■ WORK TO COMPLETE:
- a) In the financial filing excerpt, what interest rate did the medium term notes paid at maturity on February 9, 2004 carry?
- b) Copy out part of the financial filing excerpt word for word, starting at "benefits, the Company" and ending at "meet specified criteria.".
- c) Resume the financial filing excerpt after its final sentence.

■ SELECTED EXTRACT:
────────────────────
On February 9, 2004, Progress Capital Holdings, Inc. paid at maturity $25
million 6.48% medium term notes with excess cash.

For the three months ended March 31, 2004, the Company issued approximately
0.7 million shares of its common stock for approximately $29 million in
proceeds from its Investor Plus Stock Purchase Plan and its employee
benefit plans.

8. BENEFIT PLANS

The Company and some of its subsidiaries have a non-contributory defined
benefit retirement (pension) plan for substantially all full-time
employees. The Company also has supplementary defined benefit pension plans
that provide benefits to higher-level employees. In addition to pension

14


benefits, the Company and some of its subsidiaries provide contributory
other postretirement benefits (OPEB), including certain health care and
life insurance benefits, for retired employees who meet specified criteria.
The components of the net periodic benefit cost for the three months ended
March 31 are:



Other Postretirement
Pension Benefits Benefits
-------------------- ---------------------
(in millions) 2004 2003 2004 2003
-------------------- ---------------------
Service cost $ 13 $ 13 $ 4 $ 3
Interest cost 28 27 8 8
Expected return on plan assets (37) (36) (1) (1)
Amortization of actuarial (gain) loss 5 5 1 1
Other amortization, net - - 1 1
-------------------- ---------------------
Net periodic cost $ 9 $ 9 $ 13 $ 12
Additional cost / (benefit) recognition (a) (4) (4) 1 1
-------------------- ---------------------
Net periodic cost / (benefit) recognized $ 5 $ 5 $ 14 $ 13
==================== =====================
(a) Relates to the acquisition of FPC. See Note 16B of Progress Energy's
Form 10-K for year ended December 31, 2003.


In December 2003, the Medicare Prescription Drug, Improvement and
Modernization Act of 2003 (the Act) was signed into law. In accordance with
guidance issued by the FASB in FASB Staff Position FAS 106-1, the Company
has elected to defer accounting for the effects of the Act due to
uncertainties regarding the effects of the implementation of the Act and
the accounting for certain provisions of the Act. Therefore, OPEB
information presented in the financial statements does not reflect the
effects of the Act. When specific authoritative accounting guidance is
issued, it could require plan sponsors to change previously reported
information. The Company is in the early stages of reviewing the Act and
determining its potential effects on the Company.
────────────────────
■ DATA SUPPLIED:
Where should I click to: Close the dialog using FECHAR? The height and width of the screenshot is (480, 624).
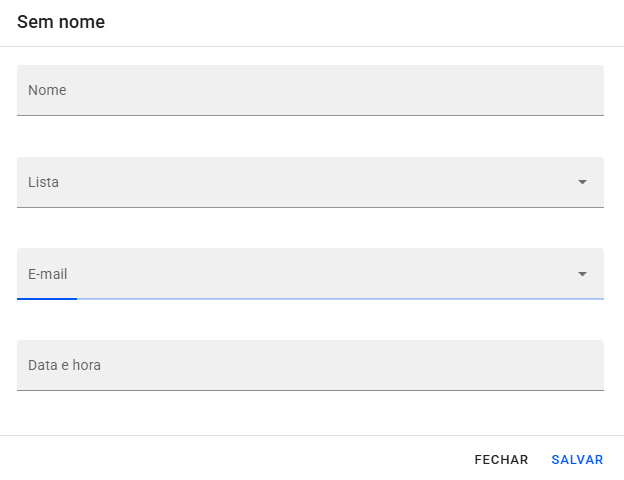(501, 460)
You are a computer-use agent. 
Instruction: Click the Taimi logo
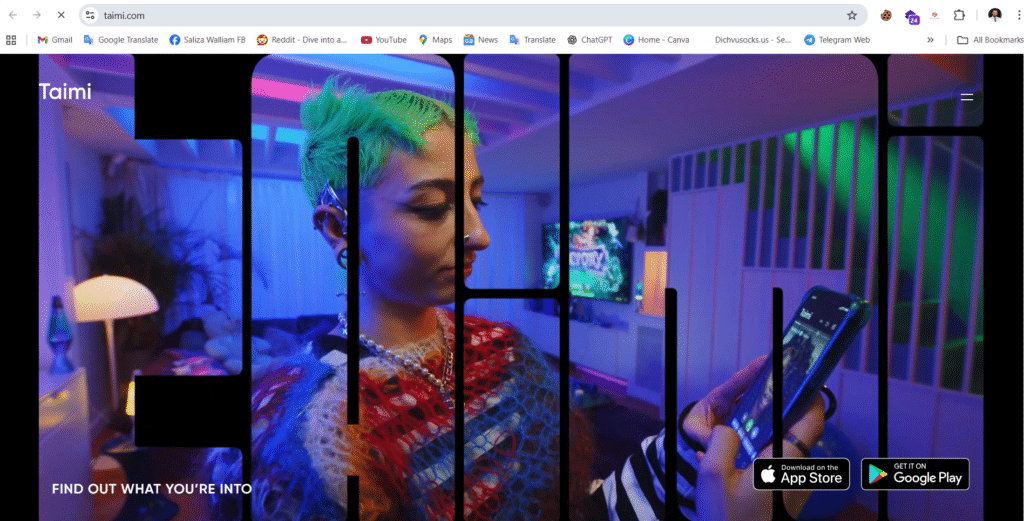pyautogui.click(x=65, y=92)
────────────────────
■ TASK-BY-TASK OUTPUTS:
- a) 6.48%

- b)
benefits, the Company and some of its subsidiaries provide contributory
other postretirement benefits (OPEB), including certain health care and
life insurance benefits, for retired employees who meet specified criteria.

- c)
9. RISK MANAGEMENT ACTIVITIES AND DERIVATIVE TRANSACTIONS

Progress Energy and its subsidiaries are exposed to various risks related
to changes in market conditions. The Company has a risk management
committee that includes senior executives from various business groups. The
risk management committee is responsible for administering risk management
policies and monitoring compliance with those policies by all subsidiaries.

Under its risk management policy, the Company may use a variety of
instruments, including swaps, options and forward contracts, to manage
exposure to fluctuations in commodity prices and interest rates. Such
instruments contain credit risk if the counterparty fails to perform under
the contract. The Company minimizes such risk by performing credit reviews
using, among other things, publicly available credit ratings of such
counterparties. Potential nonperformance by counterparties is not expected
to have a material effect on the consolidated financial position or
consolidated results of operations of the Company.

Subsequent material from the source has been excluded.